# Data rows start

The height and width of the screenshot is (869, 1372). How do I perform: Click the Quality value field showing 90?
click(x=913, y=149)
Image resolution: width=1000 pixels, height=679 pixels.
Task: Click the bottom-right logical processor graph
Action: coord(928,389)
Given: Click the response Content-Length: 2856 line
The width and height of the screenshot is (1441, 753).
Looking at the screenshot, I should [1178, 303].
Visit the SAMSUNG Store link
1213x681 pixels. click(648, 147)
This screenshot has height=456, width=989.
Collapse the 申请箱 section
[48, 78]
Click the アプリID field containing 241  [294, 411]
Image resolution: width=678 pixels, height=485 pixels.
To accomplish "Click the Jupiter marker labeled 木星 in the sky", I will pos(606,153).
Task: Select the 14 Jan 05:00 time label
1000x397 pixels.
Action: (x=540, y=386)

# Data rows end

→ **What is required**: Copy the records from the line containing "Click the アプリID" through the end of the records, both ends included, substituting "px" for "pixels" and leaving everything else unchanged.

→ **Task output**:
Click the アプリID field containing 241  [294, 411]
Image resolution: width=678 px, height=485 px.
To accomplish "Click the Jupiter marker labeled 木星 in the sky", I will pos(606,153).
Task: Select the 14 Jan 05:00 time label
1000x397 px.
Action: (x=540, y=386)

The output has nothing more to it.